* WHAT YOU WILL DO
Given the listing below, write out exactly the lines starting with the line that has "Qualifications for Alimony" and going on through the line that has "Home (322, 28)", both kept.

* STUDY MATERIAL
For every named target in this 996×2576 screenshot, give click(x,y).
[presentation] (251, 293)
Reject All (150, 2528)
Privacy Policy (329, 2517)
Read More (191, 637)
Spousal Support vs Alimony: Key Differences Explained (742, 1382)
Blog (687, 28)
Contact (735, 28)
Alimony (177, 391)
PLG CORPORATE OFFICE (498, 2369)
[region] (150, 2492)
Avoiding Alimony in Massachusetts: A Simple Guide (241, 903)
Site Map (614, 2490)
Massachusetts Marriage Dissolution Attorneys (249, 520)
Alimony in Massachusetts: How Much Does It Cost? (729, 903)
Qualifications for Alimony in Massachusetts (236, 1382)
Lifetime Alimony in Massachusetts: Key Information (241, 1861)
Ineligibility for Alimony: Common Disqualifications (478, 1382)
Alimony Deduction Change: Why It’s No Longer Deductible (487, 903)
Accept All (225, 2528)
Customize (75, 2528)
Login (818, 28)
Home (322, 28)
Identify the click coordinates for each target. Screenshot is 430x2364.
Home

...

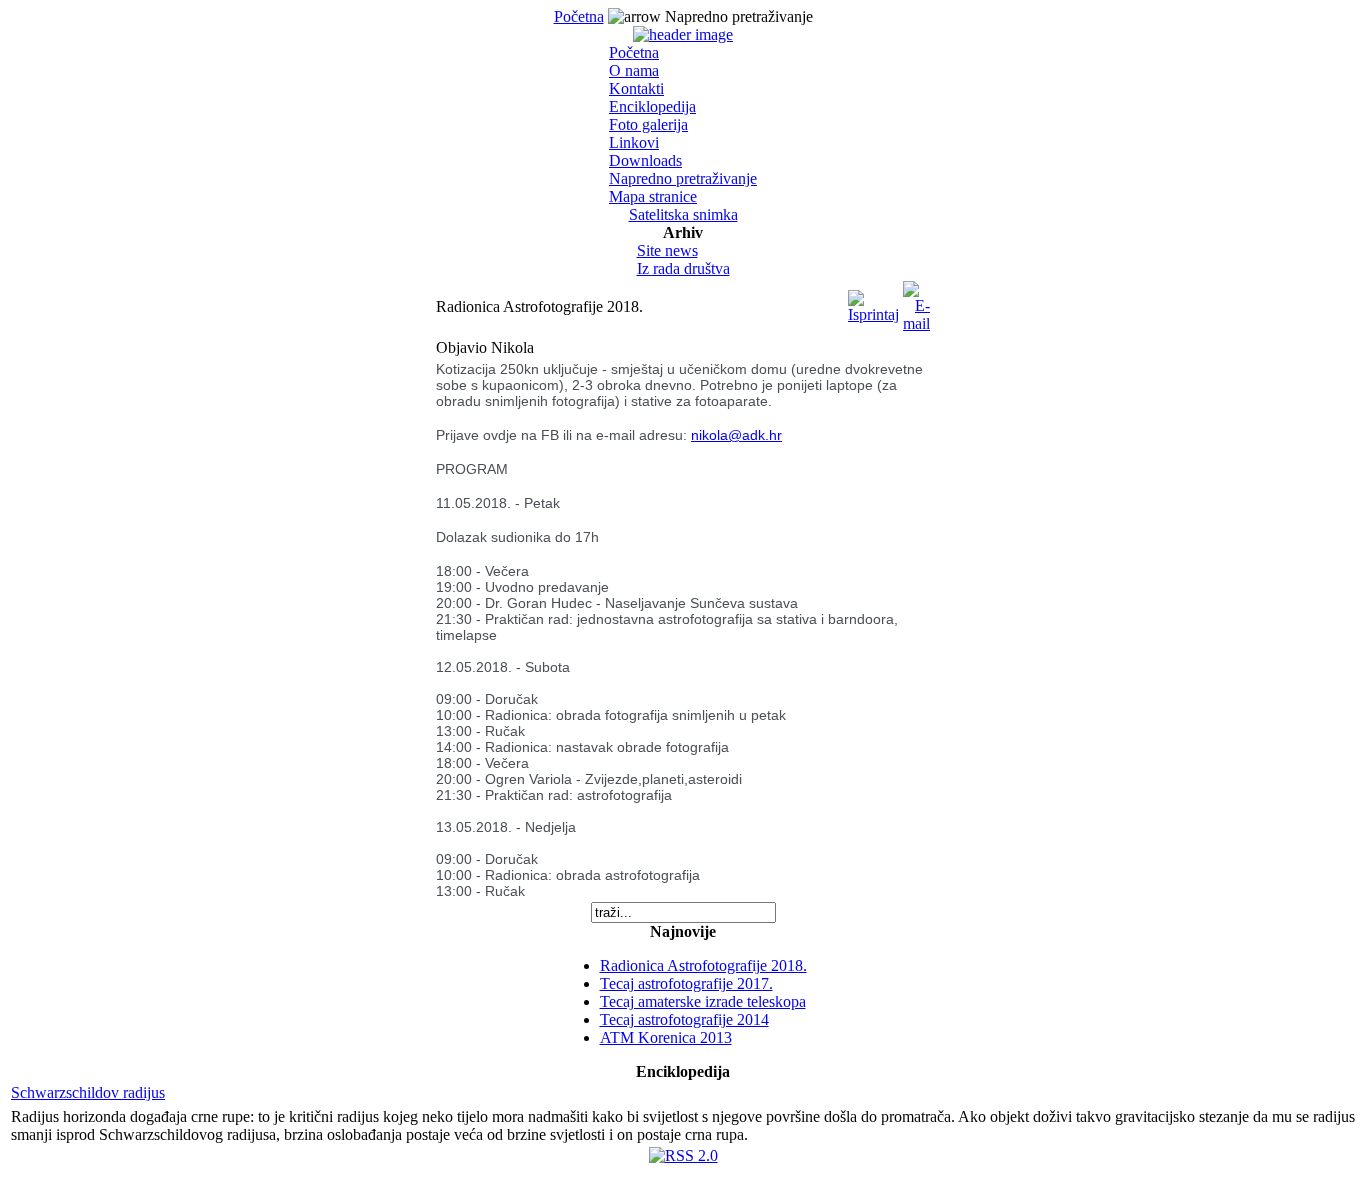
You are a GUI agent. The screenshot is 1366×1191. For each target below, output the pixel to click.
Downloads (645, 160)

* * *

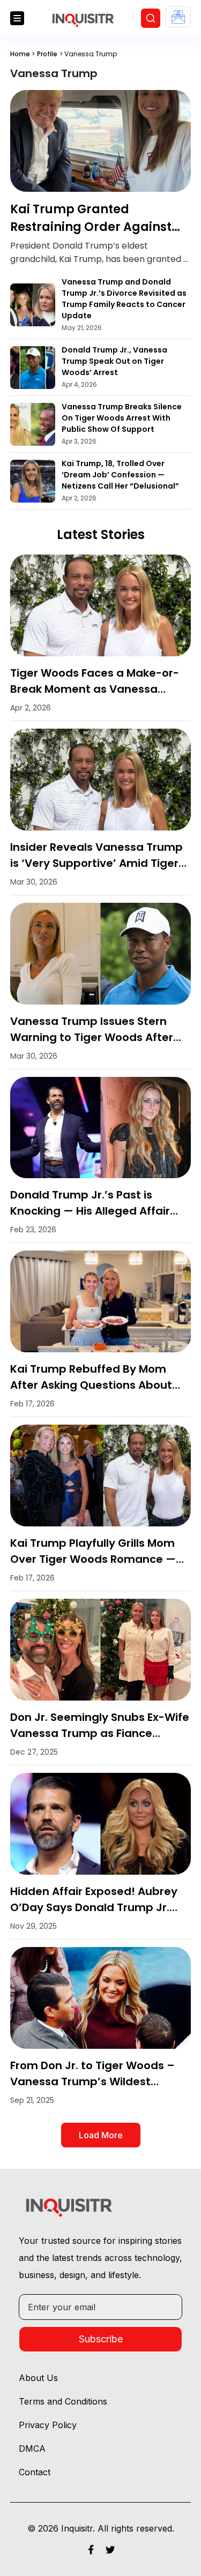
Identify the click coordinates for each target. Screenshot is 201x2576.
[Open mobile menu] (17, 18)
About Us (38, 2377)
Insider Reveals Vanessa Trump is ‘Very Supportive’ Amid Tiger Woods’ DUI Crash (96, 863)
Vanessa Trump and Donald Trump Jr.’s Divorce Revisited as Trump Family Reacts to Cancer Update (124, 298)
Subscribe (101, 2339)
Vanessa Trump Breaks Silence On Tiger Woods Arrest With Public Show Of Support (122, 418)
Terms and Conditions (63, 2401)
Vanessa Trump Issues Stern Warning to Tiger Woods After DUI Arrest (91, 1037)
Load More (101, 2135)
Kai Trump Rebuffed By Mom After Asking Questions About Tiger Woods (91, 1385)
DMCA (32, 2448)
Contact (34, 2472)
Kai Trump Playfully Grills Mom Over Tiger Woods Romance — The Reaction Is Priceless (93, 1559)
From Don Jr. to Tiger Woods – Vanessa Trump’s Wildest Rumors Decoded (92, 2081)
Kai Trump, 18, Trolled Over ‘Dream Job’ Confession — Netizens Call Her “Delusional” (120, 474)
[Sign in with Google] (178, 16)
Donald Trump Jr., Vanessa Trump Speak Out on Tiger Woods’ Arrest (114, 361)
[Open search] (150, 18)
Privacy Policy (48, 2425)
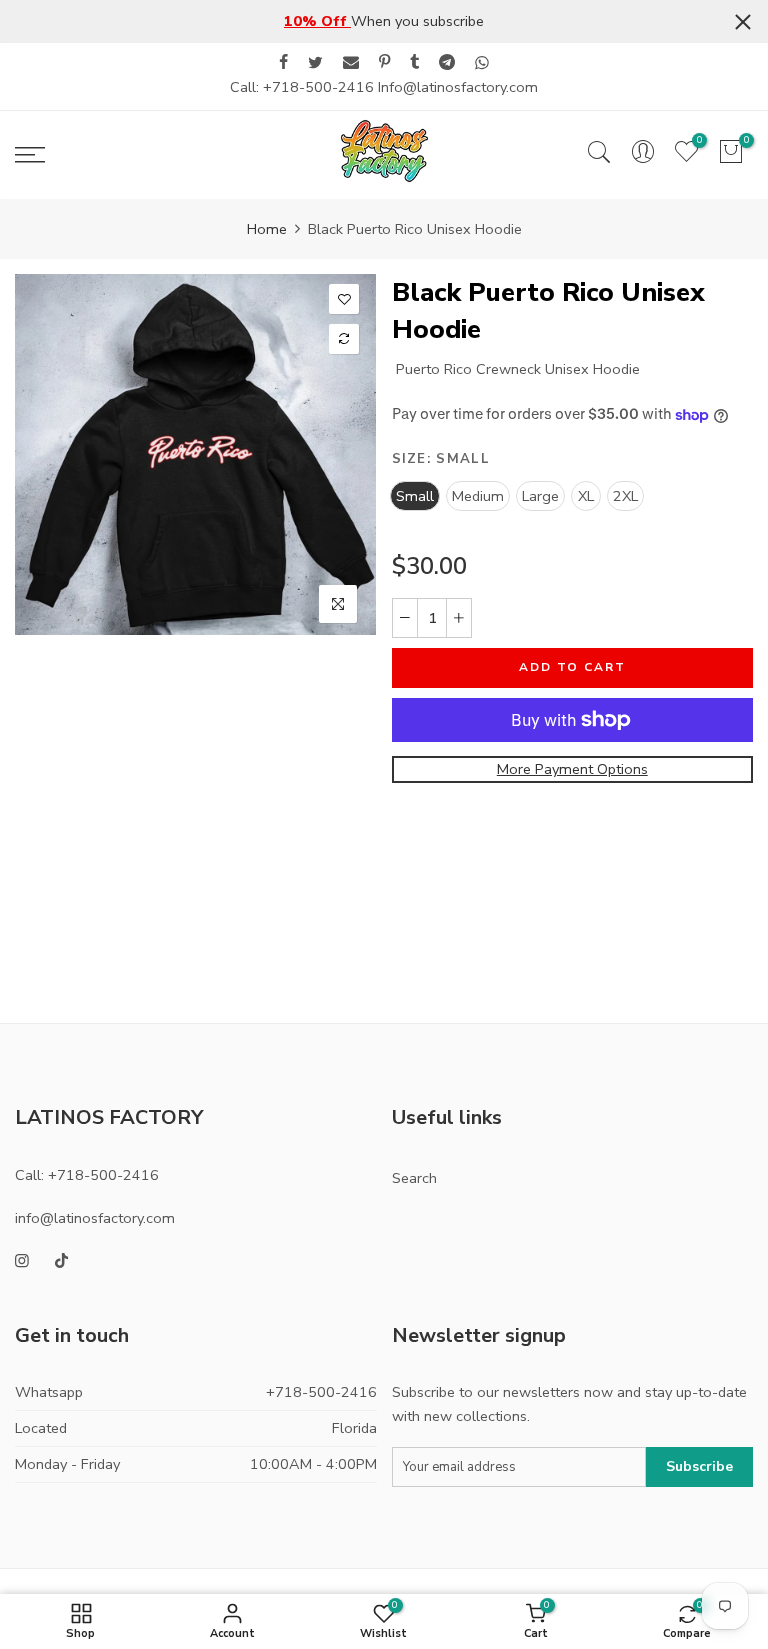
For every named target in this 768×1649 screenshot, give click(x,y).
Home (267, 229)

* SOLUTION TO THIS EXERCISE
Qualifications for Alimony in Massachusetts (236, 1382)
Lifetime Alimony in Massachusetts: Key Information (241, 1861)
Ineligibility for Alimony: Common Disqualifications (478, 1382)
Alimony Deduction Change: Why It’s No Longer Deductible (487, 903)
Accept All (225, 2528)
Customize (75, 2528)
Login (818, 28)
Home (322, 28)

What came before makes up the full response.